И молодые воины, царевич был постарше Ваньки года на три, а то и меньше, навалились на еду с жадностью матерых хищников. Почуяв жажду, Княжич подошел к кадушке, что стояла возле двери, но та была почти пуста.
– Похоже, впрямь придется разговеться, воды-то нет, – сказал он, наполняя кружки из принесенного Лунем кувшина.
– Мне пить вино аллах не дозволяет, – прикрыл ладонью свою чарку царевич.
– А мне Ермак. Уж шибко лихо погуляли мы с Иваном, когда сюда приехали, – признался Ванька, затем насмешливо спросил: – Так что же, так и будем солониною давиться всухомятку?
– Не знаю, – пожал плечами изумленный пленник. Разговор с казачьим атаманом становился для него чем дальше, тем все больше интересен.
– Вот так всегда у нас, каждый раз приходится меж законом и здравым смыслом выбирать.
– И как же вы живете?
– Так и живем – то нельзя, это нельзя, но если очень хочется, все можно. Не сомневайся, пей, татарин, я твой грех перед аллахом на себя беру.
Отчаянно взмахнув рукой, Иван единым духом осушил свою кружку. Маметкул невольно покорился и опасливо, мелкими глотками принялся вкушать дьявольское зелье. Испив хмельного, Княжич погрустнел. Одарив царевича суровым взглядом, он спросил:
– Ну а теперь рассказывай, как друзья мои, Иван и Ян, смерть приняли?
– Да как обычно воины помирают, – с печалью в голосе, но без малейшей робости ответил Маметкул. – Когда мы на реку спустились, они на ноги поднялись и начали стрелять из этих вот пистолей, – кивнул он на так и не прибранное Ванькой оружие. – Карачу чуток поранили да улана одного убили, тогда мурза и повелел их с луков застрелить.
– Стало быть, особо над братами над моими не глумились?
– По крайней мере, я, – уверенно ответил Маметкул. – А мурза?
– А вот об этом сам его спроси, когда поймаешь, – рассказывать о том, как Карача резал голову Кольцо, у отважного ордынца не то, чтоб не хватило мужества, просто это очень походило на пусть и праведный, но все-таки навет.
– Не боись, поймаю, – наливая по второй, заверил Княжич.
Непривычный до вина царевич через меру осмелел от выпитого, а потому довольно дерзко вопросил:
– Зачем меня к себе в покои поселил, теперь придется день и ночь стеречь.
– Ну прямо больше дел у меня нет, – сварливо возразил Иван.
– А отчего же на гулянку не идешь, тебя ж твои казаки звали?
– Не до гулянья мне, устал я очень, да и голова чтото разболелась.
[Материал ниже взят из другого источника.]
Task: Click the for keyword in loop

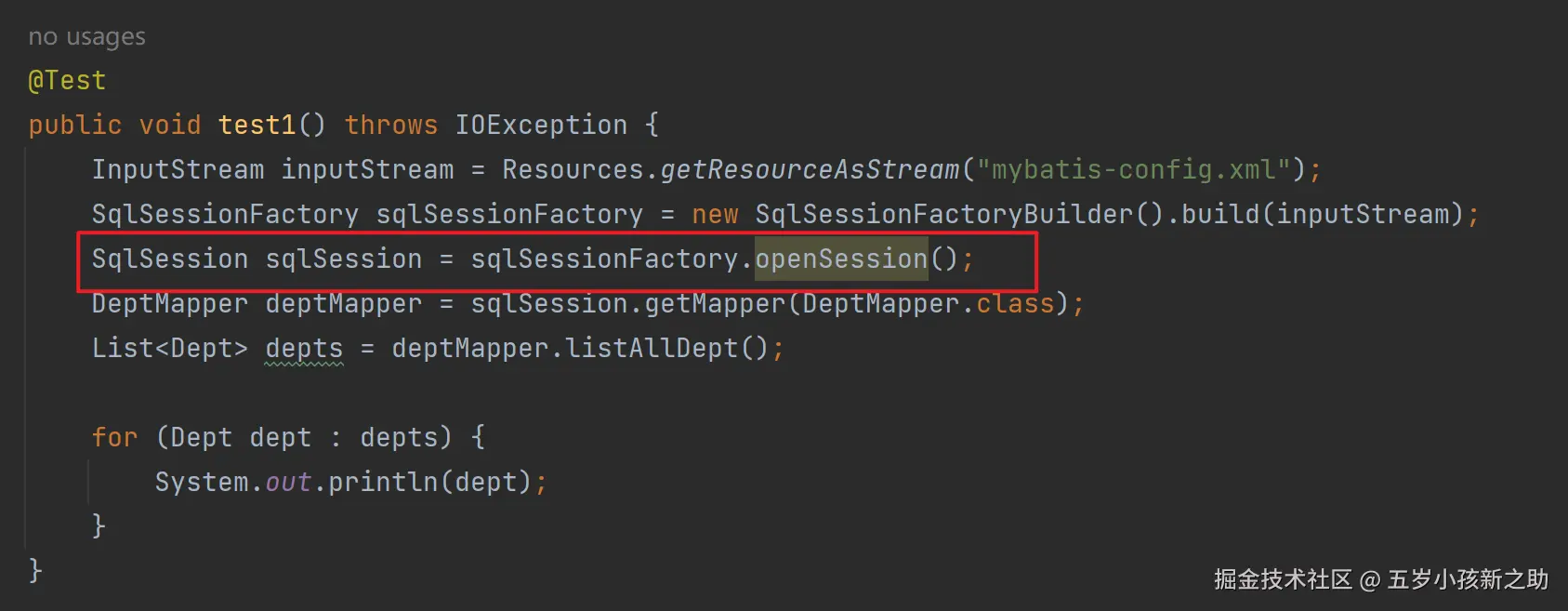Action: click(x=114, y=437)
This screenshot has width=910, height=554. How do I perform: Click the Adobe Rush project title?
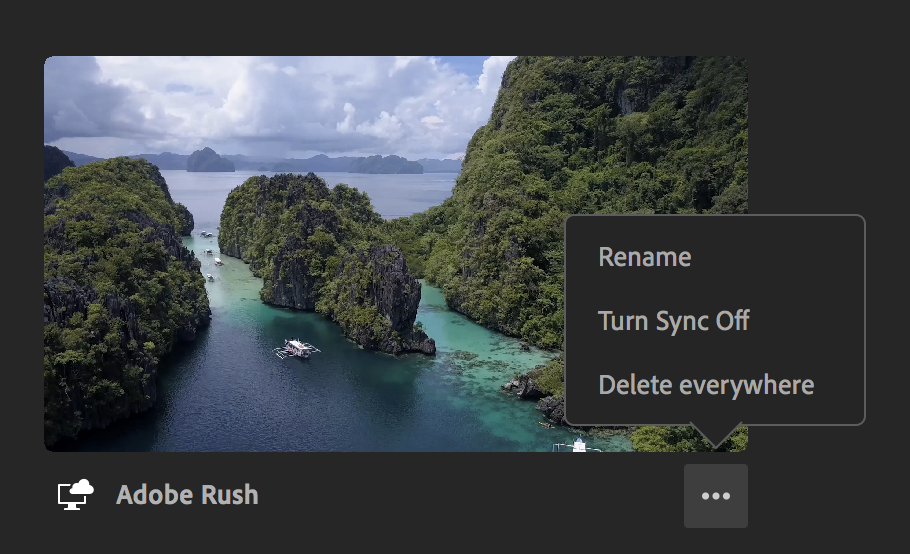click(187, 494)
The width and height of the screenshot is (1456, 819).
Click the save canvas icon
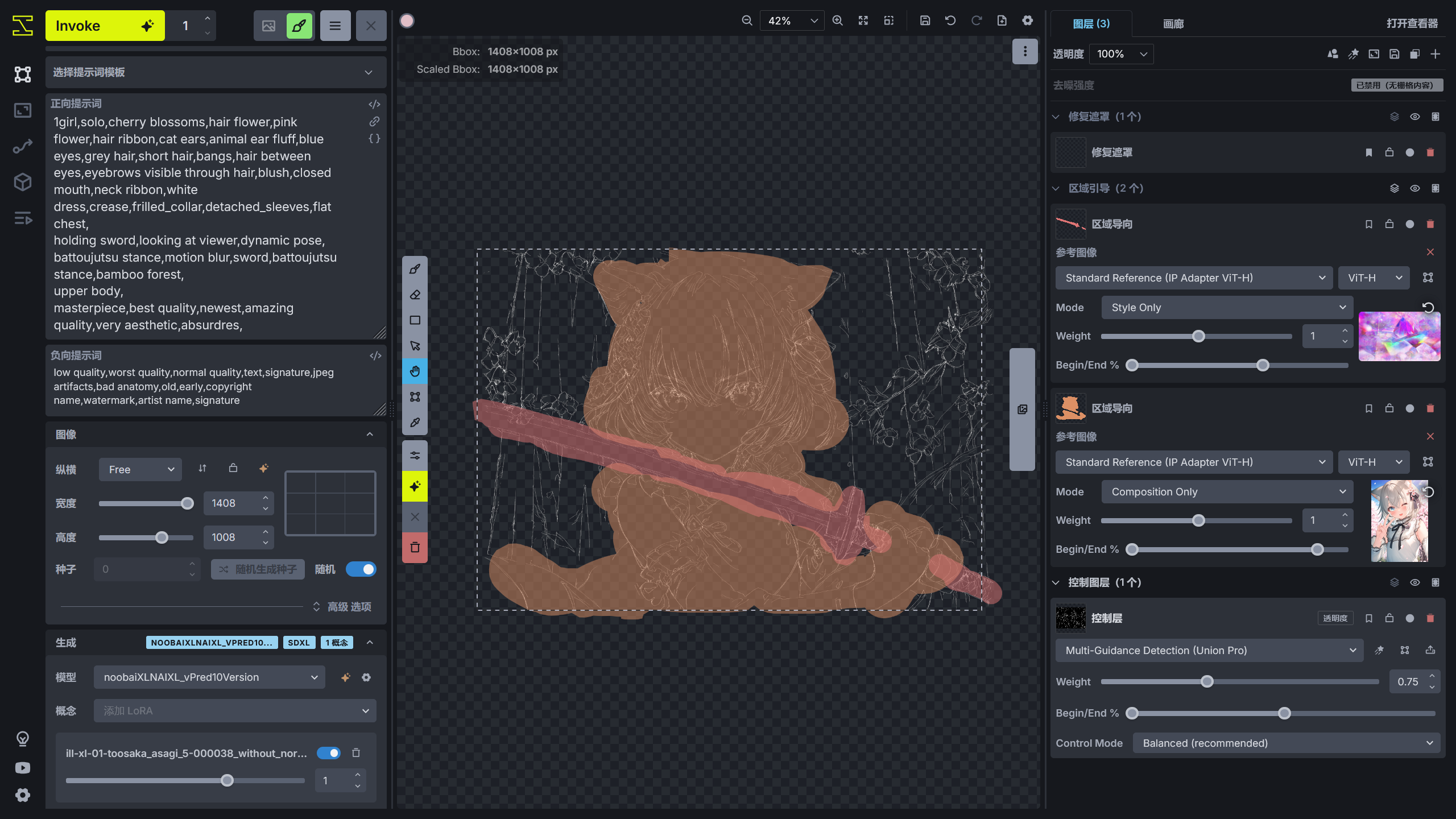coord(925,20)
Сейчас еще маленько выпьем да ляжем спать.
Выпив второй кубок, Иван разделся до исподнего и улегся на свою лежанку.
– А ежели я в бега подамся, в одних подштанниках за мной побежишь? – не унимался Маметкул.
– До чего ж вы, татарва, народ тяжелый. Всего-то час с тобой беседуем, а надоел ты мне хуже горькой редьки. Уж по самые, как говорится, ноздри угодил в дерьмо, а все хорохоришься. Тебя Кучум после всего, что приключилось, в лучшем случае коней стеречь отправит, – ругнулся Княжич, однако, тяжело вздохнув, признался: – Хотя, мои дела и того хуже.
– Чем же ты царя так прогневил? – удивился Маметкул.
– Не я его, а он меня. Царевы слуги мою женщину убили.
Ошалевший от казачьих откровений, племянник хана приумолк, отрешенно глядя в свой кубок.
– Чего на зелье-то уставился? Хлебай его, коль к нам попал, иначе у нас не выживешь, с ума свихнешься, да спать ложись, утра вечера мудреней, хотя я толком уже не разберу, что сейчас – ночь, утро или вечер, – распорядился Княжич и с насмешкою добавил: – Ты уж не взыщи, царевич, второй лежанки нету, так что на полу располагайся. Полушубок вон возьми, да кунтушом моим укройся.
Уже сквозь сон он неожиданно промолвил:
– А что пути-дороги все тебе отрезаны – это ты, брат, врешь. Назад, оно, конечно, не вернешься, в прошлое вернуться вообще нельзя. Мой наставник, поп Герасим, сказывал, что латиняне или греки, толком уж не помню кто, даже присказку придумали, мол, в одну реку дважды не войдешь, потому как все течет, все изменяется. Но вперед всегда дорога есть.
– И куда же мне идти прикажешь? – печально улыбнувшись, поинтересовался царевич.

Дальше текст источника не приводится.